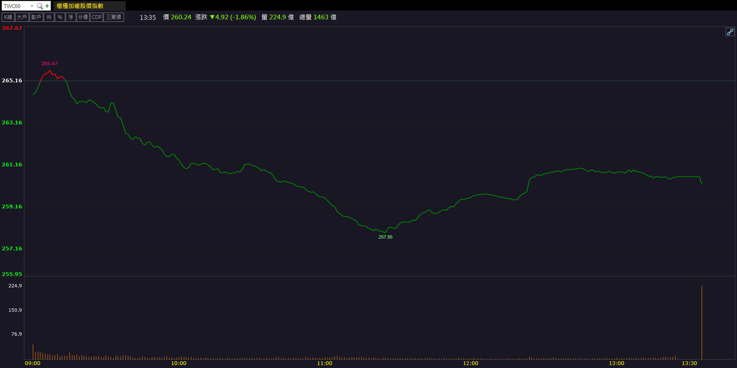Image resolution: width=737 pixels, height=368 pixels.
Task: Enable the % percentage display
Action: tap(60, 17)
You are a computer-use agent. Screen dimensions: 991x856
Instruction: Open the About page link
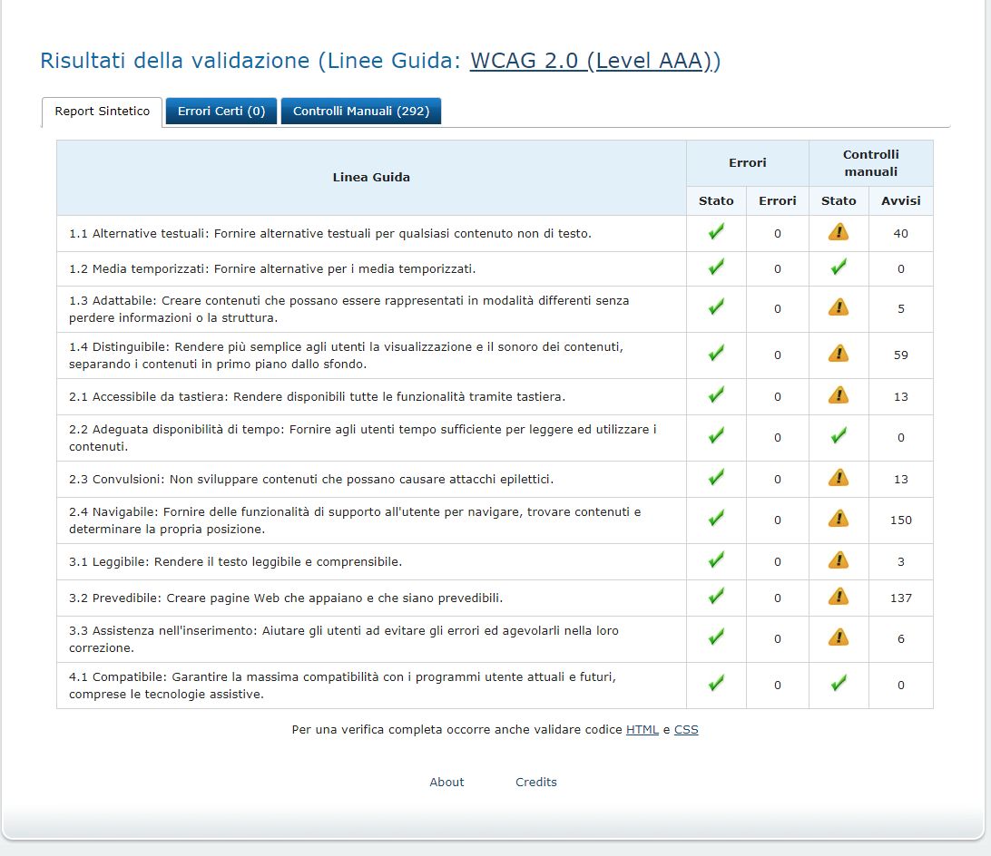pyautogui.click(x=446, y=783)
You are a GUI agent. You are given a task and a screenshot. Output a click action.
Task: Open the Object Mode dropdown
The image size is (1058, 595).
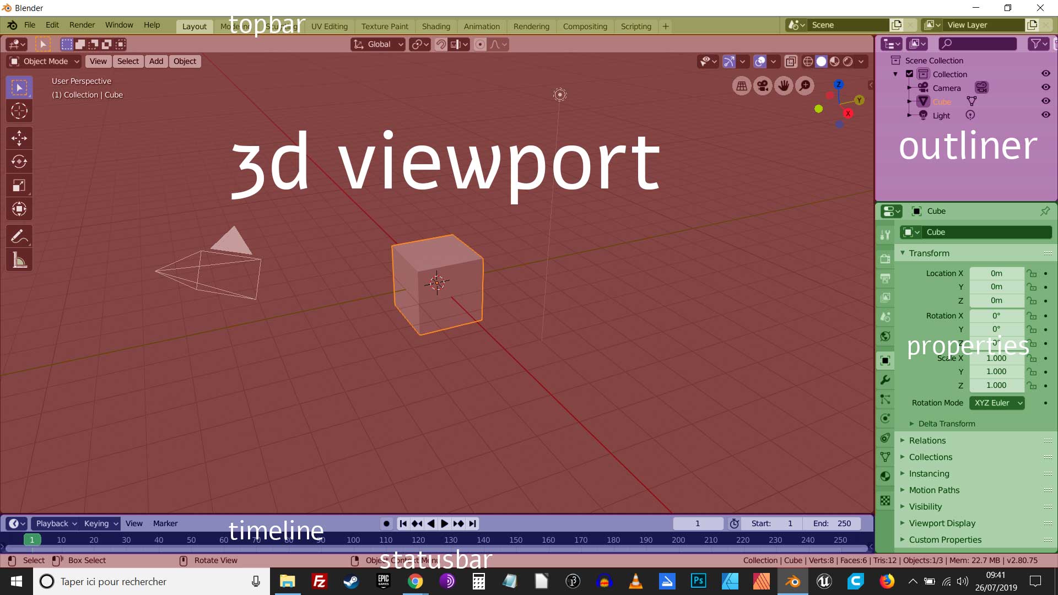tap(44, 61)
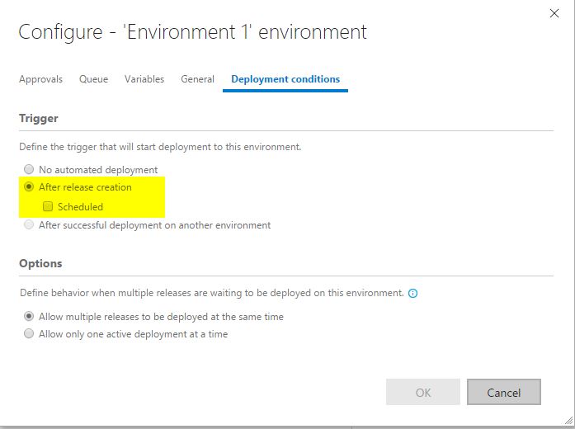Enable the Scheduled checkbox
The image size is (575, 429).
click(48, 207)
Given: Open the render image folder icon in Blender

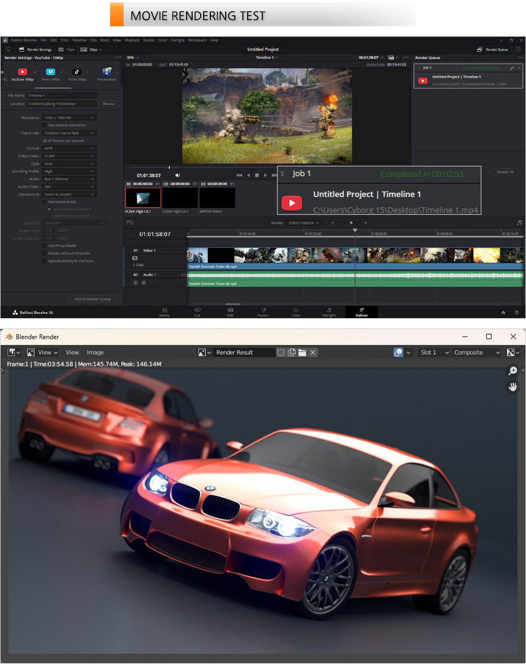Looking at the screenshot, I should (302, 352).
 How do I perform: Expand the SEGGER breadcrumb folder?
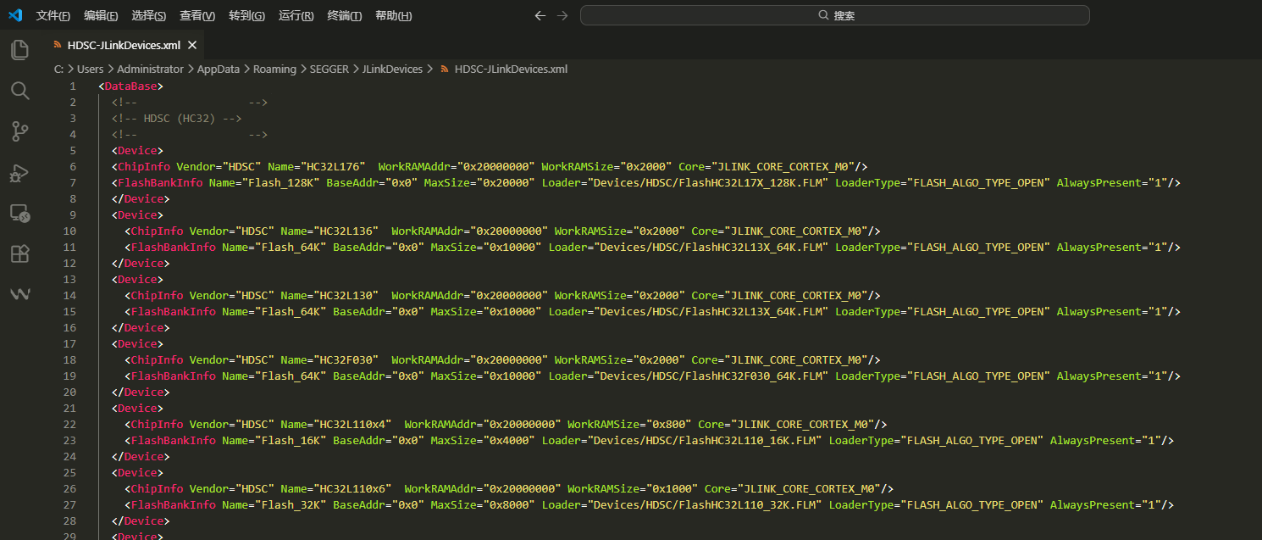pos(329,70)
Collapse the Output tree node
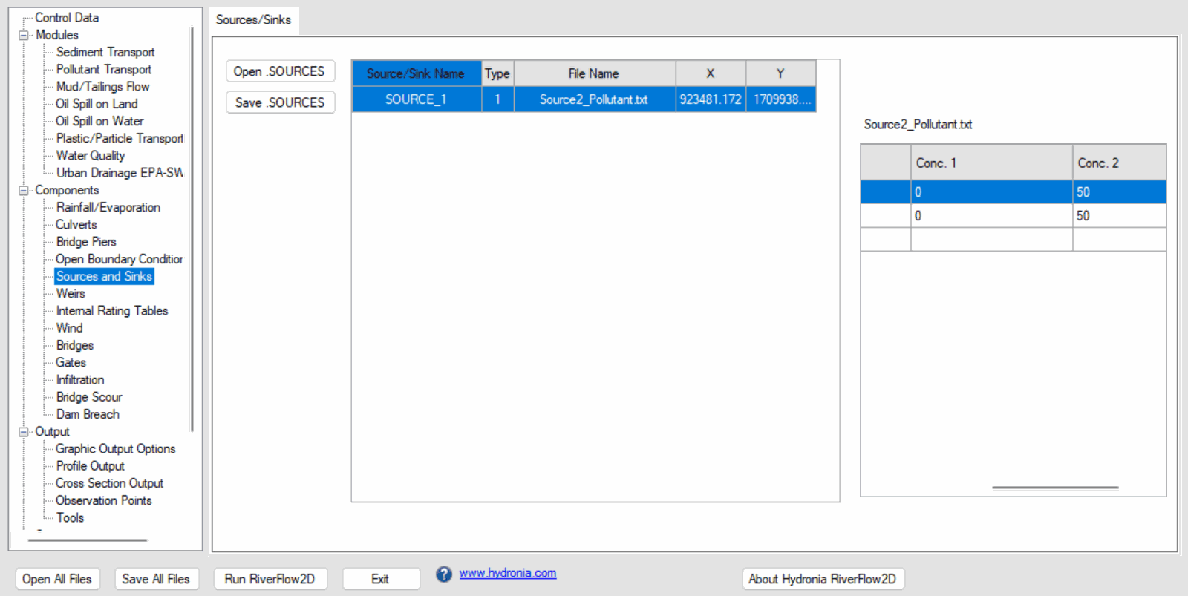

....................

● STATED EXERCISE:
Please copy out every line of the data above word for word, leaving out the pictures.

● ANSWER BELOW:
Image resolution: width=737 pixels, height=368 pixels.
Task: Enable the % percentage display
Action: tap(60, 17)
You are a computer-use agent. Screen dimensions: 991x856
Instruction: Open the About page link
pyautogui.click(x=446, y=783)
You are a GUI agent. You are given a task and a screenshot. Output a click action.
Task: Open the Object Mode dropdown
The image size is (1058, 595).
tap(44, 61)
Enable the Scheduled checkbox
The image size is (575, 429).
click(48, 207)
Given: Open the render image folder icon in Blender

Looking at the screenshot, I should (302, 352).
 How do I perform: Expand the SEGGER breadcrumb folder?
pos(329,70)
Collapse the Output tree node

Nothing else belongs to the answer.